■ Task prompt
Repeat word for word the passage of the Charge HR review from "- Calories burned" to "with fellow FitBiters.".

** START OF Selected passage **

Wearable tech is all the rage at the moment, and while I’ve always been of the opinion that stuff like this can cause ‘paralysis by analysis’ (i.e. encouraging you to spend more time analysing and measuring what you do rather than actually doing it), the latest devices on the market are compact, look great, and more importantly, give you some useful information that could genuinely help you achieve your goals without flooding you with reams of pointless stats.
One such example is the Fit Bit Charge HR. This has been on the market for about a year and is an update on the ‘Charge’, the HR has a built in constant heart rate monitor, which, in my opinion is worth the extra £20.
The Charge HR is a sleek looking strap with a buckle (like a watch) made of rubber, the display is neatly integrated into the shape of device and doesn’t intrude, owing to the fact that it sits flush with the strap itself.
One of the best things about the Charge HR (and indeed all FitBits) is something that doesn’t come in the box and is absolutely free.
Of course, you can use the FitBit without the app but you’d be missing out on a world of data, plus loads of cool little features, it really does add another dimension to owning this device, and if you’re anything like me, will probably become the subject of healthy of obsession within a matter of days.
The FitBit syncs automatically with you phone via bluetooth, which means when you fire up the app, you’ll be greeted with all your stats for that day and how close you are to your preset goals. By tapping on any one of the individual stats, you’ll be able to view it over a period of time. For example, tap your step count and you’ll be able to view that over the course a month, or 3 months so you can see if you’re average more or less daily steps.
If you are the slightest bit interested in your health and you like gadgets, it will probably be the coolest thing you’ve ever seen.
Anyway, back to the device.
There’s a small button on the side of the device that can be used to turn the display on (this can also be done by simply tapping the device twice) and cycle through all the different readouts.
The Charge HR gives you the following information;
- Time of day
- Step count (over a 24 hour period)
- Heart rate
- Distance travelled (over a 24 hour period)
- Calories burned
- Floors climbed
Let’s take a look at each one of these in detail (except the time of day, that’s pretty self explanatory).
This is the bread and butter of FitBit, the statistic that will quickly become an obsession and a badge of honour (or shame, depending on how active you are) if you’re in competition with fellow FitBiters.
Step counting gadgets certainly aren’t anything new; we all used that free pedometer we got with our Special K for about two and half days before we got annoyed with having an unsightly plastic lump affixed to your waist.
Most decent phones these days have fairly decent step counters, but unless you’re a 13 year old girl that Instagrams every minor detail of their lives, you probably don’t have your mobile on you ALL the time.
This is where wristband-based step counters like FitBit come in, it doesn’t take any effort or cause you any inconvenience to have a small, discrete wristband on all day. The only time I take mine off is to shower or charge it. Or if I’m going for a night out on the town and I want to wear my big old 50 Cent watch instead.
The more you wear your FitBit, the more accurate picture you’ll get of your daily activity levels, so if you really want to get all the usefulness from the Charge HR then keep that badboy on.
One of the main questions I get about the FitBit is, how accurate is it? The answer is very. This is probably pretty sad, but when i was out on one of my regular walks one day and I decided to count the steps in my head, and see if they matched up with the total on my FitBit. They did, give or take a couple of steps. So it’s pretty fucking accurate.

** END OF Selected passage **
** START OF Information shown **

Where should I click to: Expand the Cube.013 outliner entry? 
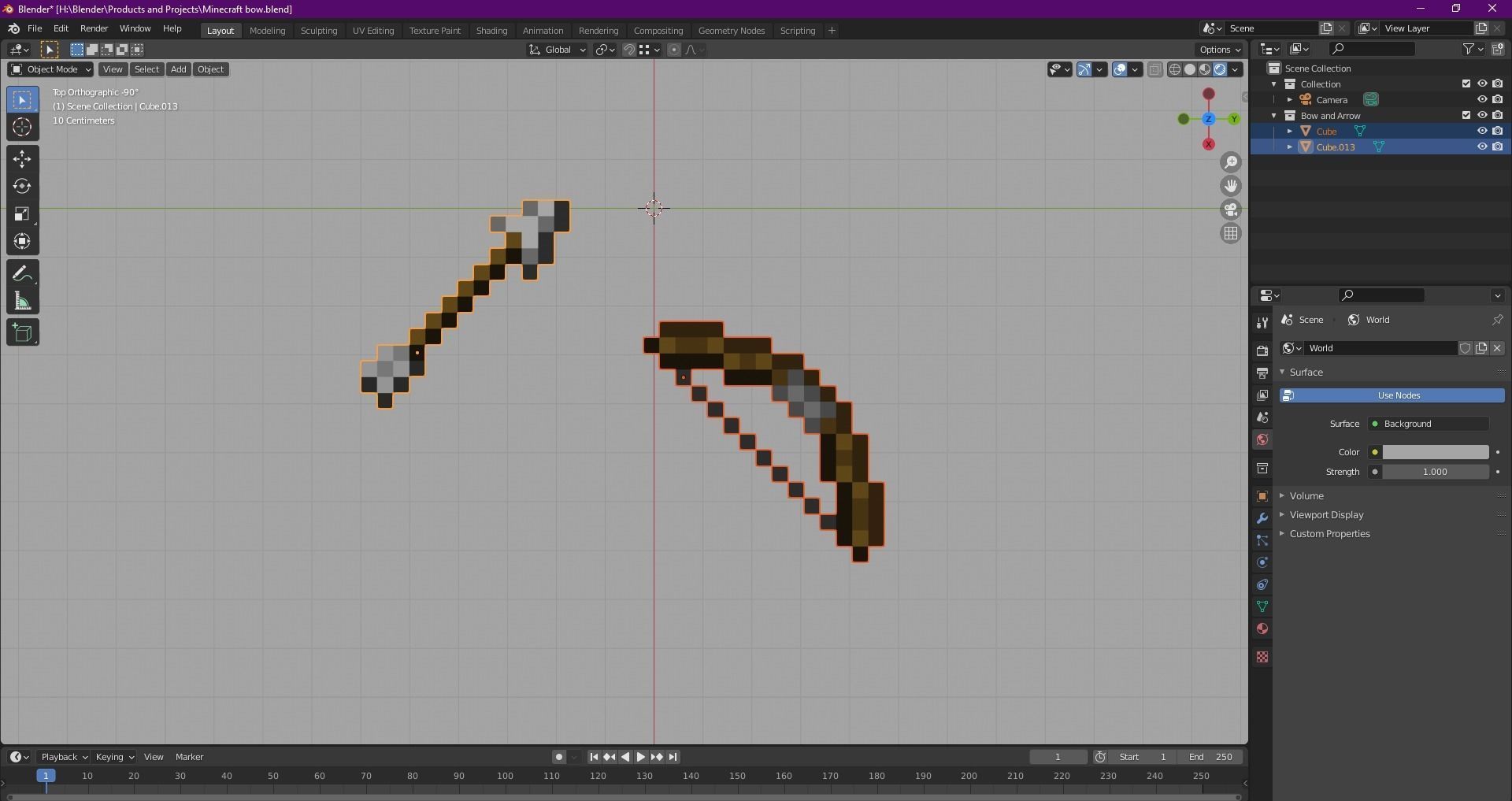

** END OF Information shown **
** START OF Information shown **

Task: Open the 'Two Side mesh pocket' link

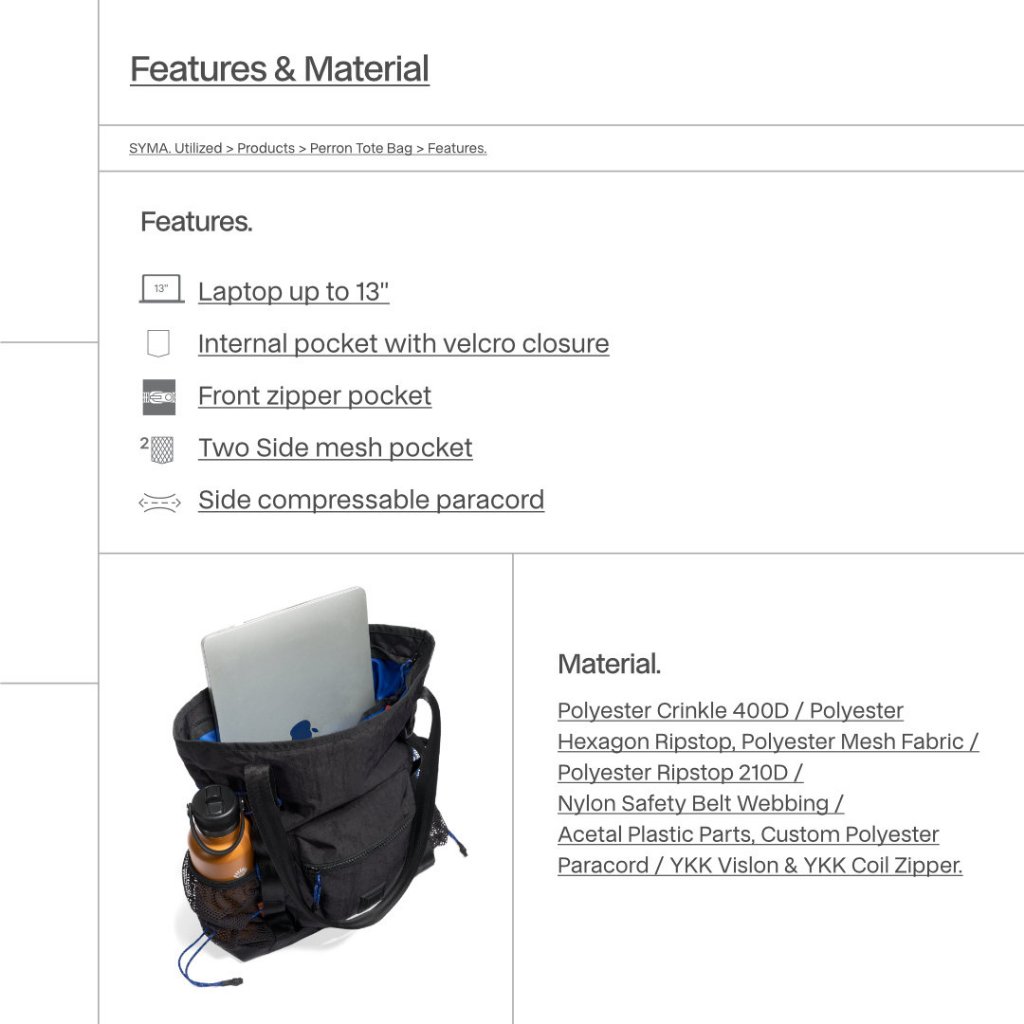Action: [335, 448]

** END OF Information shown **

■ Response
- Calories burned
- Floors climbed
Let’s take a look at each one of these in detail (except the time of day, that’s pretty self explanatory).
This is the bread and butter of FitBit, the statistic that will quickly become an obsession and a badge of honour (or shame, depending on how active you are) if you’re in competition with fellow FitBiters.